Lo stato sociale è troppo forte per abbatterlo in un giorno, più percorribile è il suo graduale sgretolamento facendo mancare i fondi necessari all’istruzione, alla sanità, alla previdenza e così via. La destra sociale, cavalcando la ribellione fiscale, apre le porte al nuovo capitalismo dei servizi, meno efficiente e di sicuro molto più caro come la sanità americana dimostra senza tema di smentite. Questa destra sociale, ironicamente, si è messa a capo della guerra alle tasse dei ricchi che gonfierà soprattutto le loro tasche. La riduzione comincia sempre dall’alto e spesso si ferma lì.

Chiusa nel suo anacronistico, ma molto redditizio politicamente, ribellismo fiscale, che cosa rimane dell’affermazione della tassa come pizzo di stato?

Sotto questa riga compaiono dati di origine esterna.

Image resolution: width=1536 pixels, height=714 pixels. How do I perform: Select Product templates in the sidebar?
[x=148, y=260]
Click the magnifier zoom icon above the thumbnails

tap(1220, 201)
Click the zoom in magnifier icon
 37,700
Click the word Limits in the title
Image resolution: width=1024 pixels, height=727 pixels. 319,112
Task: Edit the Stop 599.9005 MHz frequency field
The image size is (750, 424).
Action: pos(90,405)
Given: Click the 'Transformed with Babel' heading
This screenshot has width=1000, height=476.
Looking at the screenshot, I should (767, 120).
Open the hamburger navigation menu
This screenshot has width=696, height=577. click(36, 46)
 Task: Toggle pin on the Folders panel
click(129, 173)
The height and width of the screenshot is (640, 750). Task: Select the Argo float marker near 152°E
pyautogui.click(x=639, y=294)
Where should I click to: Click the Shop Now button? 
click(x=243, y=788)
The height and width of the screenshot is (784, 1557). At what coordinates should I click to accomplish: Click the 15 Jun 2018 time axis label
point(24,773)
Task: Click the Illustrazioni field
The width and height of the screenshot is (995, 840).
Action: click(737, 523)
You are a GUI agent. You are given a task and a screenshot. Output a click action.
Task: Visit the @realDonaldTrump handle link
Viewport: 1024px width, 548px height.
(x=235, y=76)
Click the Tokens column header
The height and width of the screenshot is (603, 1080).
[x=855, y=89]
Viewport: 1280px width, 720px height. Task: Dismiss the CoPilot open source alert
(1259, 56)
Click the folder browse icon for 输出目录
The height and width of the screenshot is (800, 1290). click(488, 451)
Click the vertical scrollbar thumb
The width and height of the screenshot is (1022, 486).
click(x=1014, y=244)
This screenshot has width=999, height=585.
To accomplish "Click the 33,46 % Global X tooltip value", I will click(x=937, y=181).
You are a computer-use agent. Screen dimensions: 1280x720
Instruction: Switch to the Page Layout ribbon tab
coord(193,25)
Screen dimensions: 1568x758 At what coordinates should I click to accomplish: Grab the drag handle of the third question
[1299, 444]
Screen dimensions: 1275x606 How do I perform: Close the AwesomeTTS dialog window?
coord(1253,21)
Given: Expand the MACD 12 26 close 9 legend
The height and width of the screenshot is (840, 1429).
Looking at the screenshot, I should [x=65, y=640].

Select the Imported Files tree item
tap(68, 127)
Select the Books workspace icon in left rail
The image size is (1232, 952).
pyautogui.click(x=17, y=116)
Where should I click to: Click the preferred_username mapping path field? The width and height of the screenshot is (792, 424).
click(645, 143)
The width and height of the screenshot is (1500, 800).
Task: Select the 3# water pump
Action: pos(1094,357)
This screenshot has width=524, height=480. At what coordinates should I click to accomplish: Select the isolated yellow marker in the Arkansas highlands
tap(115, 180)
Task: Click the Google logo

Intanto è un’offesa nei confronti dei milioni di contribuenti che seguendo, a questo punto a malincuore, la Costituzione adempiono al loro dovere di solidarietà sociale. Se si vuole seguire per un momento la tesi governativa, potremo parlare di pizzo dello stato ma in una direzione diversa. Il pizzo vero è quello imposto dalla generazione presente a quelle future. Il debito, cioè l’altra faccia della riduzione fiscale promessa, è una tassa nei confronti dei giovani. E questo è un fatto che non può essere smentito da nessuna retorica e su cui si dovrebbe riflettere prima di fare esternazioni che non si sa quali conseguenze sociali producano.

Tollerare l’evasione è una cosa; legittimarla apertamente, come sembra, per fini elettorali è un’altra, anche a destra.